(What you should do) Once the line containing "Task: Select the white pink-ribbon sun hat" is located in the records below, repeat it and all lines that follow it exactly, leaving out any picture.

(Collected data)
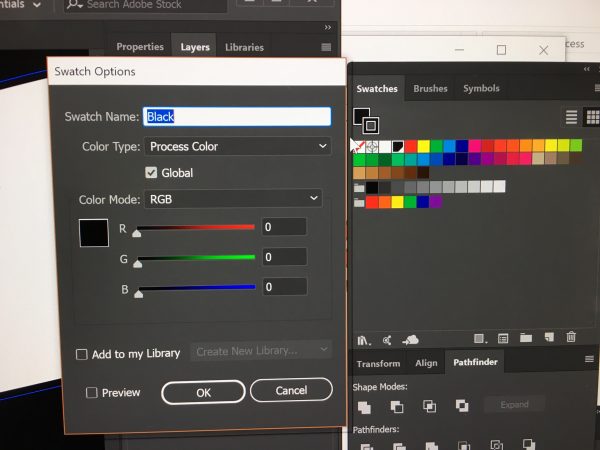Check the Add to my Library box
Image resolution: width=600 pixels, height=450 pixels.
tap(82, 353)
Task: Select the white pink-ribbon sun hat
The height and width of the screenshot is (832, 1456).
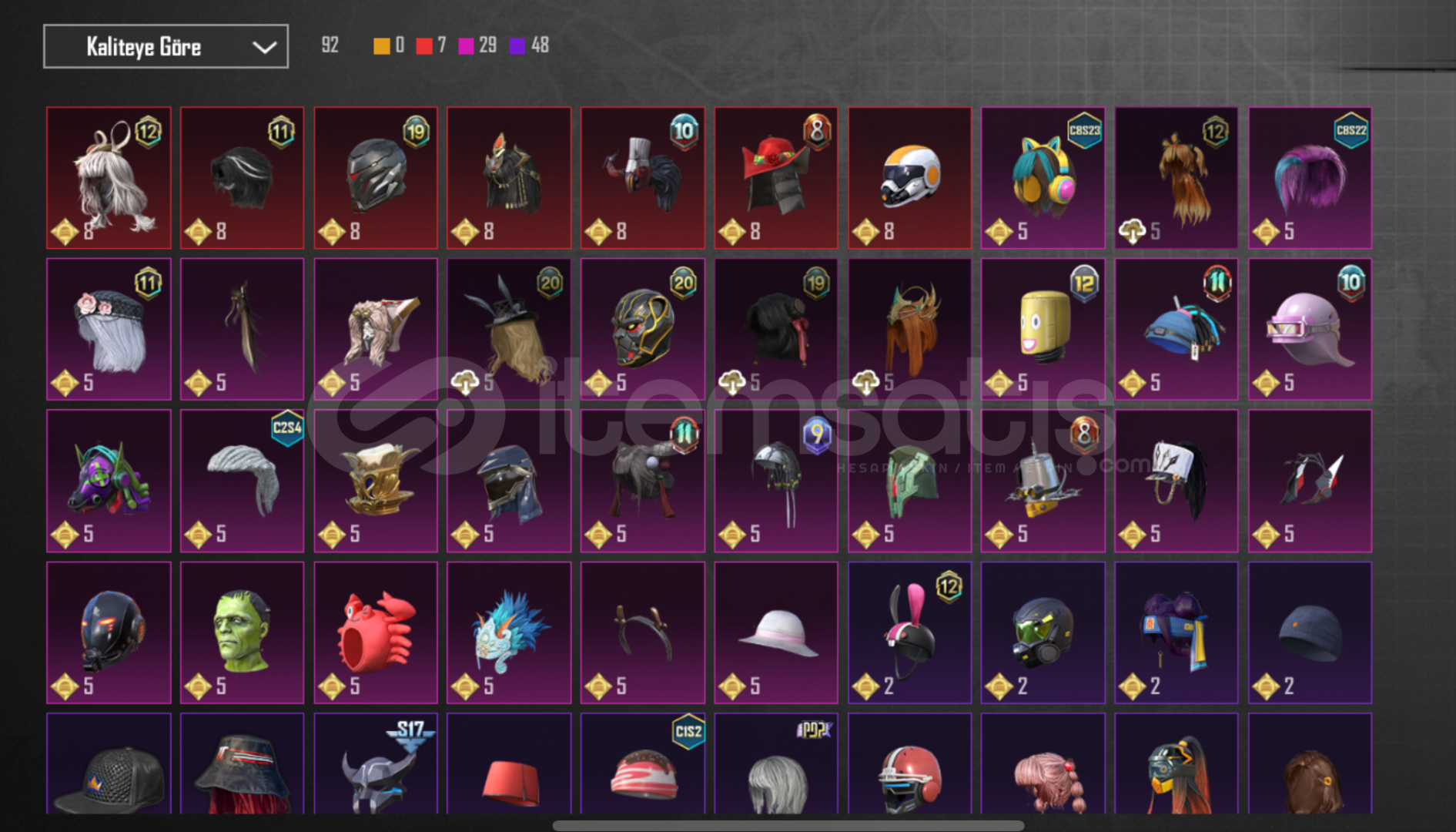Action: point(776,632)
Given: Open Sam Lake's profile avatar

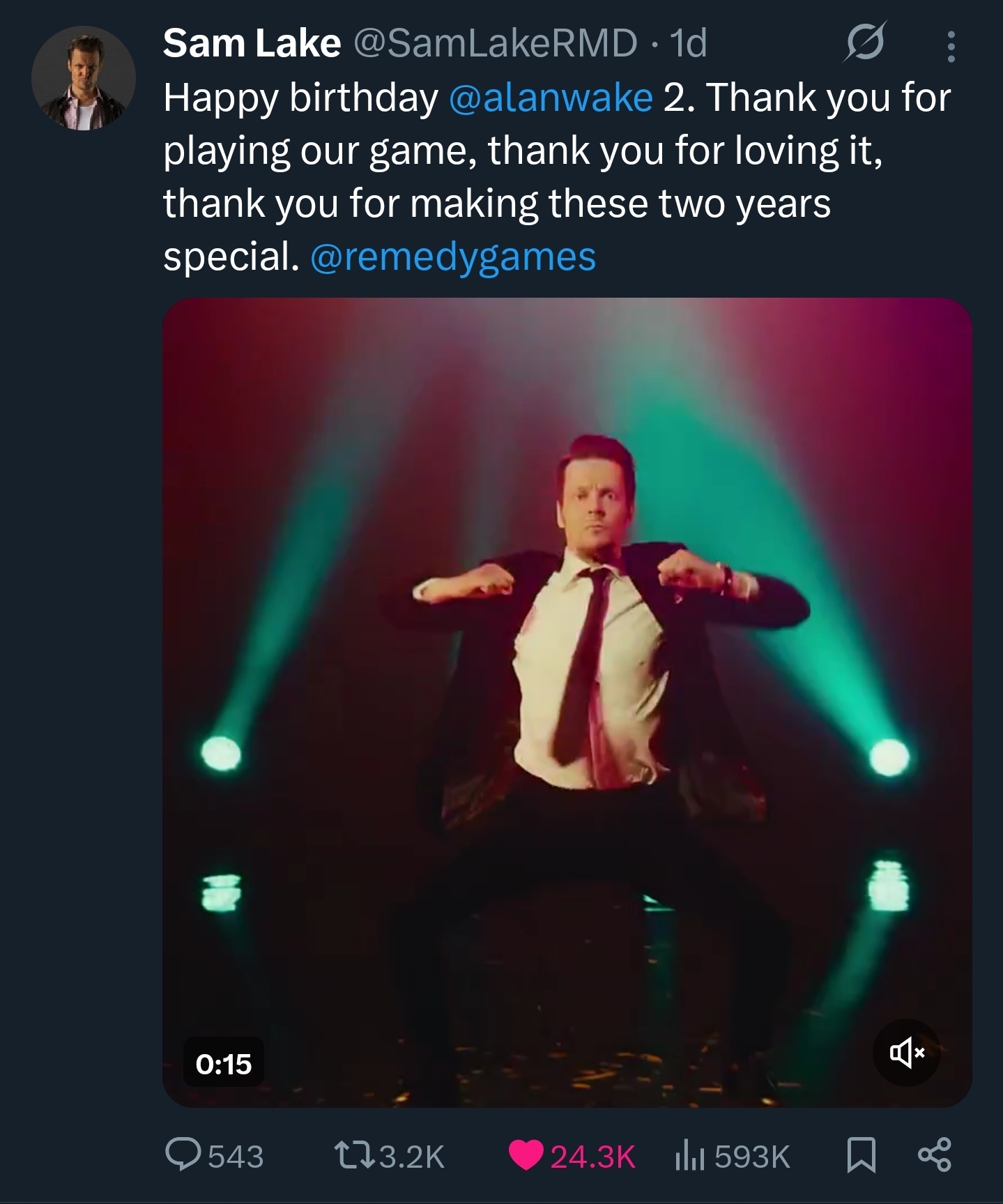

(Result of the task)
Task: Select the white pink-ribbon sun hat
The height and width of the screenshot is (832, 1456).
Action: point(776,632)
Given: Open Sam Lake's profile avatar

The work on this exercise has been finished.